Jenazah Dibonceng Gunakan Sepeda Motor, Benarkah Potret Kemiskinan?

Kamis, 26 Juli 2018 | 06:30 WIB
0
615
Jenazah Dibonceng Gunakan Sepeda Motor, Benarkah Potret Kemiskinan?

Polisi memberhentikan sebuah rombongan 2 motor yang melaju kencang, dilihatnya di satu motor dinaiki tiga orang, semuanya lengkap memakai helm. Hingga saat Polisi menginterogasi, salah satu penumpangnya adalah jenazah orang yang sudah meninggal. Allahu Akbar!

Hati bapak - bapak polisi inipun luluh, kalimat "innalillahi" meluncur deras. Mencoba membantu namun tampak canggung. Diletakannya jenazah anak itu di belakang, ibunya naik, ia peluk anaknya dekap, terik matahari itu meninggi, panas menggarang tentu.

Tiada tangis lagi, mungkin sudah mengering, sudah berkerak di kehidupan mereka yang pelik, di orang-orang yang tidak cukup dana untuk membawa jenazah dengan kendaraan yang layak. Mereka harus menelan rasa malu sekaligus mengecap perih pilu.

[embed]https://youtu.be/_KVVH_cpIb4[/embed]

Sebelum berandai, saya tak akan salahkan Rumah Sakit, karena mayoritas Rumah Sakit di negeri ini milik swasta, mereka harus berdikari menutupi biaya listrik, BBM dan gaji karyawan sendiri. Berusaha di negara liberal memang sengsara, sukses sukses betulan, hancur hancur sungguhan.

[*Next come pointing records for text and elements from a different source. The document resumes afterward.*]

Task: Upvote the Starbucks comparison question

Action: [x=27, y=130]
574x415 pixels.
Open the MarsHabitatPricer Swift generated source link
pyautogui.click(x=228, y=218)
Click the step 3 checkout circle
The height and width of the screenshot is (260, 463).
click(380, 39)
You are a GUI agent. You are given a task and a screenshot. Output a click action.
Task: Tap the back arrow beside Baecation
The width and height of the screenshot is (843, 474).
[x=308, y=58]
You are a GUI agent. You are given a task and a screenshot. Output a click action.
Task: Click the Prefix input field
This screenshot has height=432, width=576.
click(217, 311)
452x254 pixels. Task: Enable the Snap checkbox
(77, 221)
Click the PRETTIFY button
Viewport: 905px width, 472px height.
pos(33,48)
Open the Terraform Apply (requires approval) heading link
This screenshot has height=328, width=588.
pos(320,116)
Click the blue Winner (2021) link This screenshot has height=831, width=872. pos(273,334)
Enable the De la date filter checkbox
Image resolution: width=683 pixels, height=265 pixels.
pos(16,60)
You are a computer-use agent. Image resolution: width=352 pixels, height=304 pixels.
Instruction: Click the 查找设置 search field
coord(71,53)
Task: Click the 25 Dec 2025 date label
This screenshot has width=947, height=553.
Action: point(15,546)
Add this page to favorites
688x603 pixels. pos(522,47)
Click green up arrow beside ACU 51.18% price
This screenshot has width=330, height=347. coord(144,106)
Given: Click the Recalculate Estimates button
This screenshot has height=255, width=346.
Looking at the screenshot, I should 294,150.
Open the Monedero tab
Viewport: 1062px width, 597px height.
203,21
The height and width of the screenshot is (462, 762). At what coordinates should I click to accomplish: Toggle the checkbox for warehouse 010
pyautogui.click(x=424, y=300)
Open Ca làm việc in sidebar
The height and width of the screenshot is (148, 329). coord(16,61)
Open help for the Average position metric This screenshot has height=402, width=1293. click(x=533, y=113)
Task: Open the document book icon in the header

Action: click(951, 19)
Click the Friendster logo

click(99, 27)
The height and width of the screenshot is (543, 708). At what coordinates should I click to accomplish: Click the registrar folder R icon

Salahkan orang tua mengapa membiarkan jenazah anaknya terbengkalai, rasanya tak sampai hati. Nyali orang tua itu sangat berani, tukar nyawapun mereka rela untuk anaknya. Jadi, ini bukan salah siapa - siapa. Ini kondisi yang memang serba terjepit, jenazahpun ikut miskin di negara ini.

Nalar saya langsung sekelebat kepada pidato kepala BPS dan Menteri Keuangan Republik Indonesia, tak apa saya sebut nama, saya sudah tak takut berkata, jenazah ananda di atas motor itu, menabrak logika saya, bahwa di Negara Liberal ini sekalipun, kita gak punya akhlak terhadap orang mati. Semua orang urus masing - masing urusannya sendiri, sehingga rumah sakit cari duit sendiri, ambulance butuh biaya sendiri, dan orang miskin mati dalam keadaan sepi.

Bapak Kepala BPS dan Bu Menteri Keuangan, dengan jumawa mengatakan bahwa Kemiskinan Indonesia periode ini terendah sepanjang sejarah NKRI. Semua hadirin tepuk tangan, bapak-bapak berdasi dan ibu-ibu berkebaya bertampil necis sambil membicarakan kemiskinan negeri ini di ruangan ber AC yang disewa puluhan juta dan di depan hidangan makanan ratusan ribu per porsi, dan tak lupa dapat honor seminar ratusan ribu hingga jutaan rupiah setelah mereka meluap - luap, ngomong kemiskinan hampir punah dinegeri ini, berkat kerja bapak Jokowi.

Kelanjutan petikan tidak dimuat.